Battlegrounds: Geography And The History Of Warfare, edited by Michael Stephenson
Organizing a set of mostly familiar battles by their terrain, and examining the important role that terrain played in the outcome and course of those battles, would appear to be such an obvious sort of book about military history that one figures many people would have undertaken the task. But that is not the case, and this worthy volume fills the gap by providing some excellent food for thought about the impact of topography and climate on the course of military history. Despite some minor flaws in copy-editing and occasional minor factual errors (for example, claiming that Ypres flooded so easily because of a low water table, rather, like swampy Florida, the water table is high, and close to the surface), the book is mostly very informative and very well-conceived. It is a good idea executed competently, providing something new and worthy to read in the heavily saturated battle history market.

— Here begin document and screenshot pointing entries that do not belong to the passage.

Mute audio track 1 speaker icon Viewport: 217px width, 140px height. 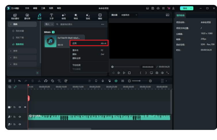coord(20,117)
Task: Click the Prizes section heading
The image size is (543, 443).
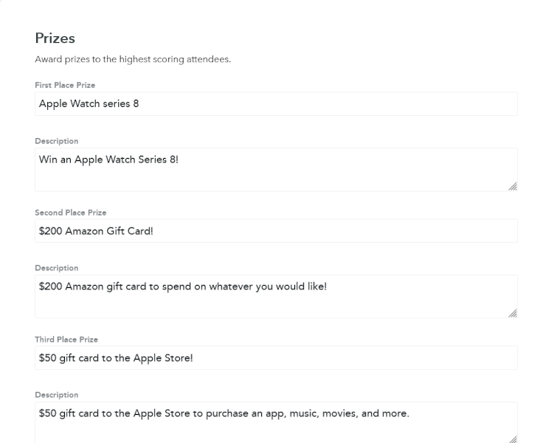Action: [x=55, y=38]
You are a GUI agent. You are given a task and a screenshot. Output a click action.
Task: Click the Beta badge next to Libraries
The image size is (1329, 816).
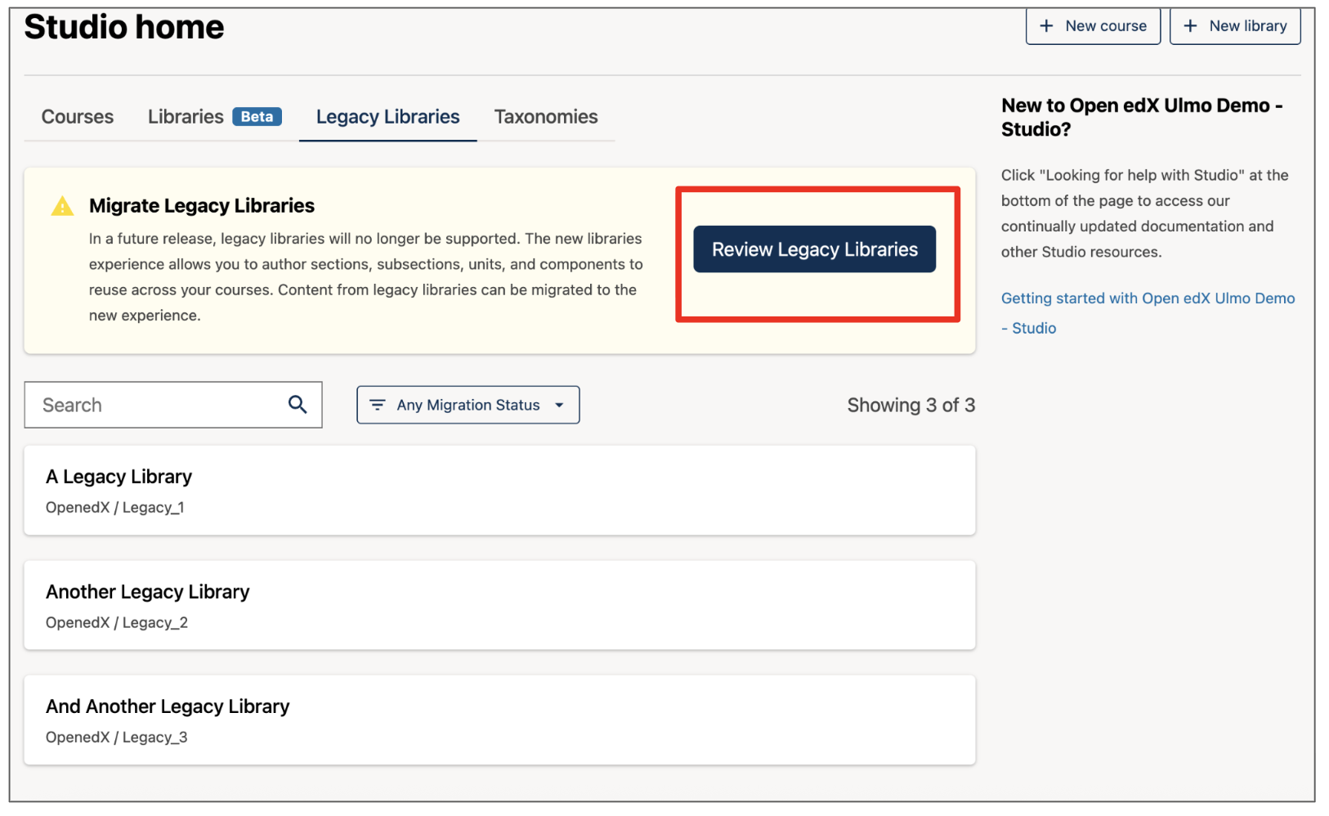point(256,116)
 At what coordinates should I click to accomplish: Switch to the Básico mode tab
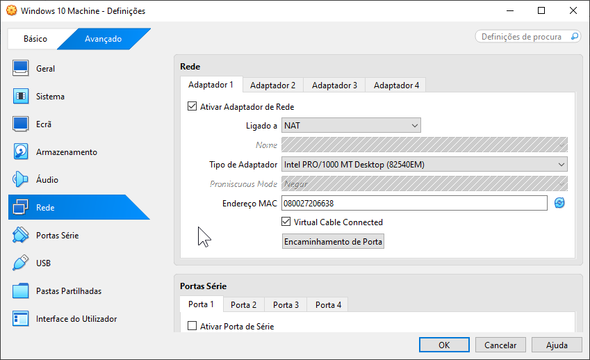tap(35, 39)
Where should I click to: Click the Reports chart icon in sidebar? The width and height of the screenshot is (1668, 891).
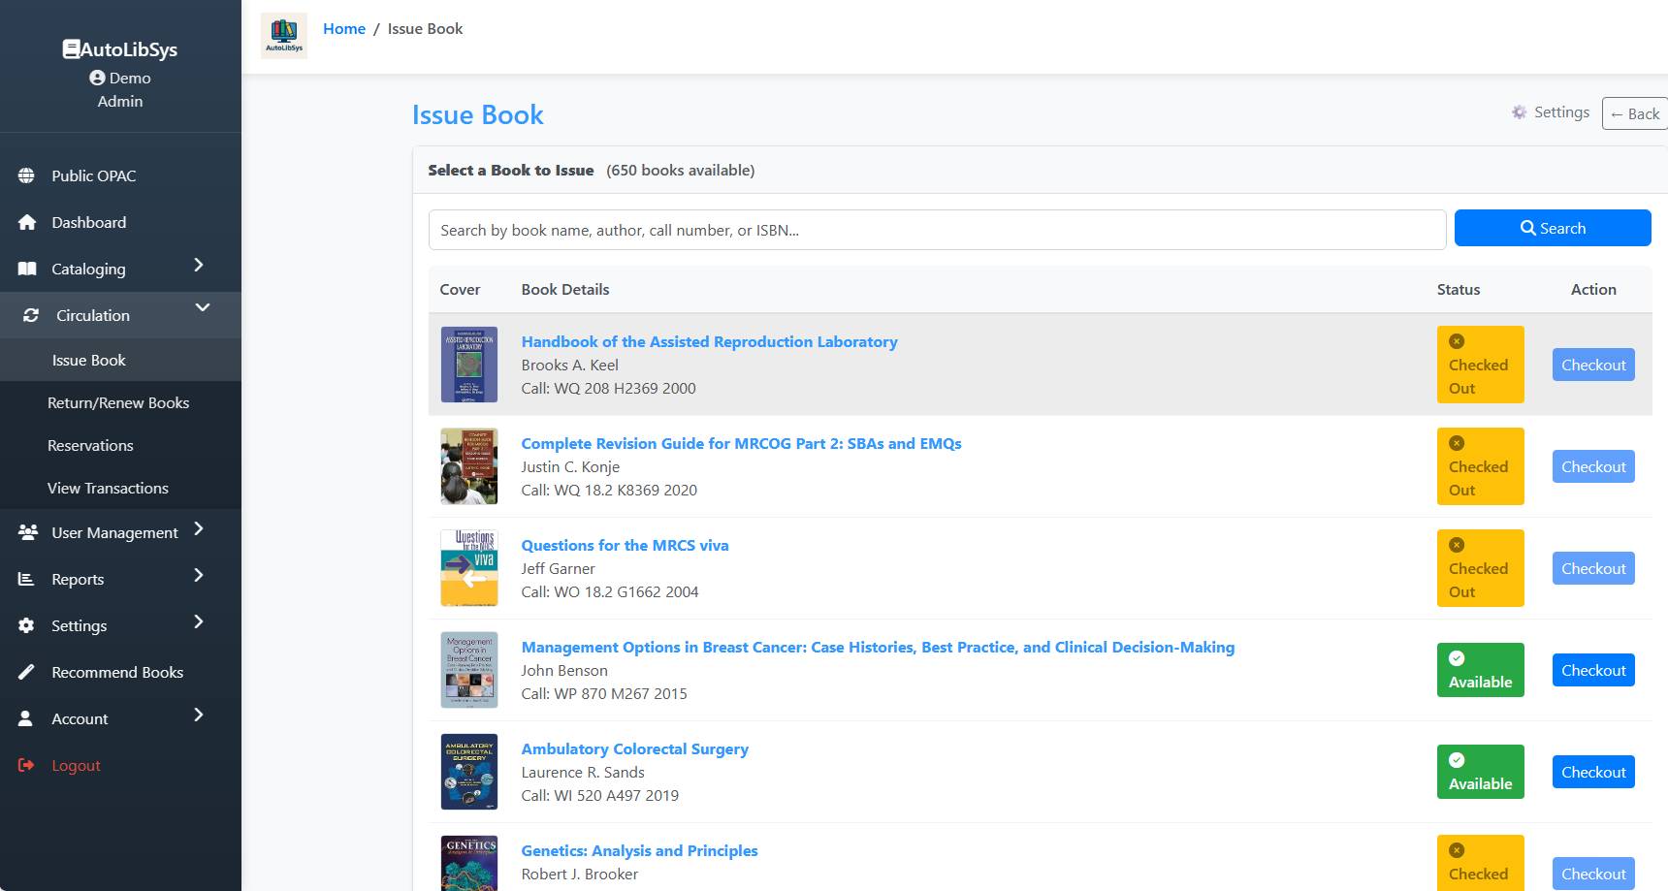pos(27,579)
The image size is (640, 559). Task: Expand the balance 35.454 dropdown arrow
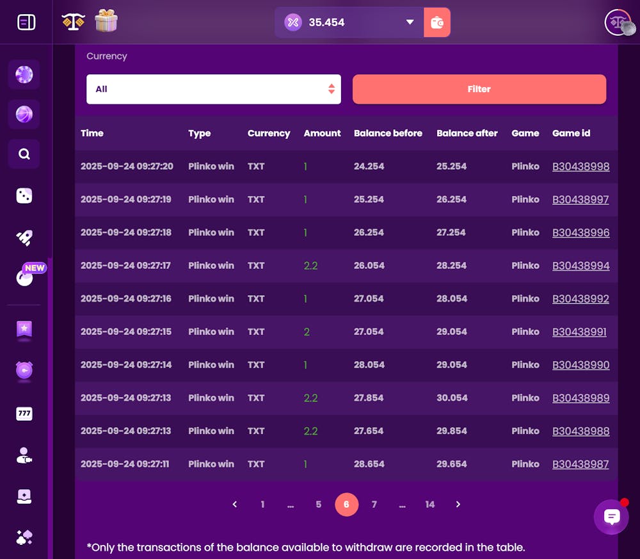tap(410, 22)
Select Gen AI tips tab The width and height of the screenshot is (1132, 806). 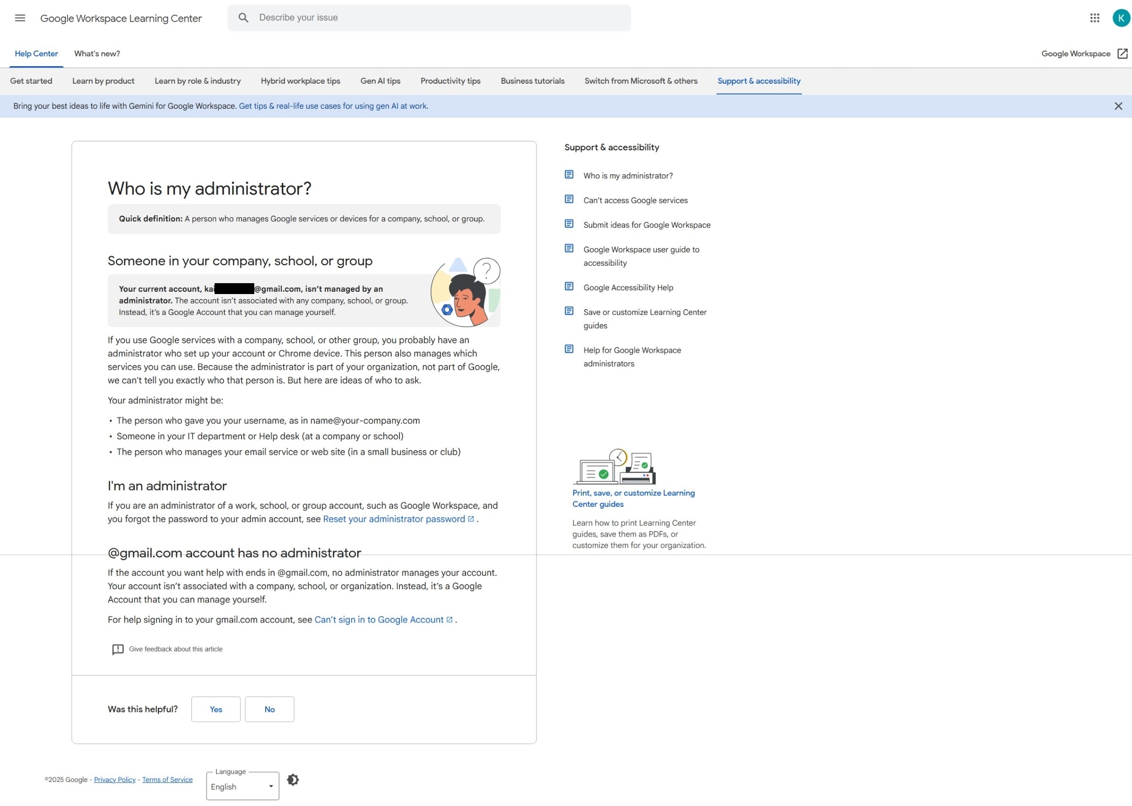click(380, 81)
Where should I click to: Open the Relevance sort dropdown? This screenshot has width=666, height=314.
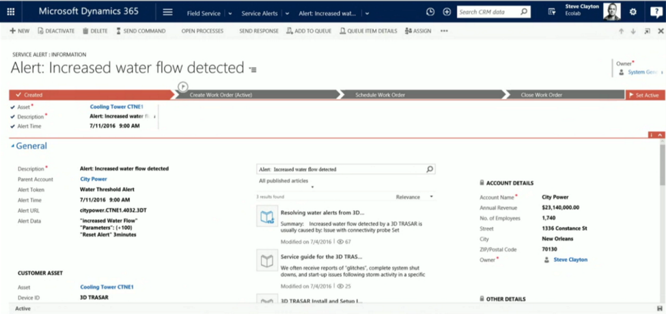pos(415,197)
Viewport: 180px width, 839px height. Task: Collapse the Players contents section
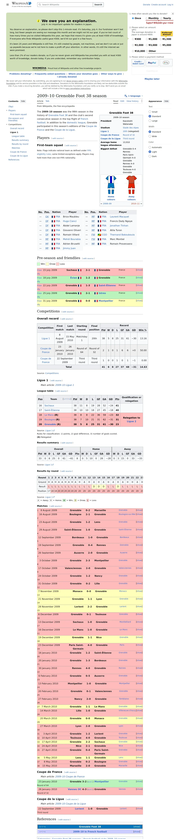pyautogui.click(x=7, y=110)
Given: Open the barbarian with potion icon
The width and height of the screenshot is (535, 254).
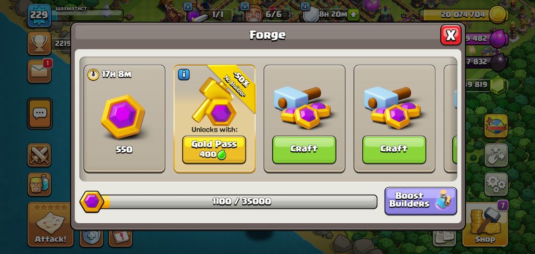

One thing that makes this book particularly noteworthy and provides much of its insight (as the book is mostly conceived as a set of essays on particular battles) is the fact that the battle studies are organized by the terrain, in roughly chronological order. What this organization allows is for the reader to compare how similar problems in fighting in particular terrains were solved in different periods by different leaders using different armies and technologies, giving an implicit comparative treatment even with unrelated essays being written by different historians, providing case study approaches for the reader. One major weakness of the work is its relentless Eurocentrism, including a grand total of 0 battles where a European or North American military power is absent. That said, at least the battles included, for the most part, will be familiar to the reader, and I imagine the highly selective battles were chosen in mind to appeal to a Western military history reading audience that is not going to need too much background information about unfamiliar regimes and is going to want familiar battles viewed through the unfamiliar light of the restrictions of terrain and climate.
A group of historians and retired military leaders: Matthew Bennett, Bryan Perett, Ian Castle, Gary Gallagher, Philip Haythornthwaite, Peter Huchthausen, Will Fowler, Col. Joseph Alexander USMC (Retired), Agostino von Hassell, Nigel Cave, Stephen Badsey, Eric Bergerud, and Michael Stephenson (the editor of the whole project), divide up the battles, most taking several of them. The battles are divided by terrain: Plains (Issus, Little Bighorn, and El Alamein), Valleys (Balaklava and Cedar Creek), Rivers (Hydaspes, the Berezina, and Arnhem), Islands (Malta, Crete, Iwo Jima), Woods and Forest (Teutoburg Forest, Chancellorsville, and Belleau Wood), Coasts (Marathon, Gallipoli, and Tarawa), Highground, covering hills, mountains, and ridges (Masada, Little Round Top, Vimy Ridge, Peleliu, Monte Cassino, Chosin Reservoir, and Khe Sanh), Desert (Omdurman and the First Gulf War), Jungle (Buna and Ia Drang Valley), Passes (Thermopylae and Kasserine Pass), Bays and Harbors (three naval battles–Salamis, Battle of the Nile, and Mobile Bay), Peninsulas (Yorktown and Bataan), and “The Geography of Hell” (Passchendaele, Verdun, and Stalingrad).
The essays themselves are mostly short and solid, containing information about the leadup, purpose, conduct, and outcome of the battles with a mixture of literature, personal touches, and notes on notable features and casualties. The focus on mostly familiar conflicts (The Greco-Persian Wars, Alexander’s Campaigns, the Jewish War, The American Revolution, the Napoleonic Wars, The American Civil War, World War I, World War II, Korea, and Vietnam, as well as the First Gulf War) means that the material in this book is likely to be mostly familiar to the well-read military history audience, though the context of the battles as a result of the terrain they were fought in is likely to be a little unfamiliar.
The main purpose of this book appears to be an attempt to show familiar battles and conflicts in light of the vital role of geography in shaping how men fight, as well as how armies can be supplied, and this goal appears to be met very well by the solid work done by the historians involved. It would have been even better to have had less “selection bias” in the battles, but if this book influences its readers to think more (or maybe to think at all) about the role of terrain in shaping battles and their outcome, this book would be successful in its aims. I think the authors of this book can rest easy knowing they have succeeded in bringing a great deal of much needed attention to an often-neglected aspect of warfare, while providing plenty of opportunity for others to expand beyond the confines of the familiar to more unfamiliar historiographical terrain.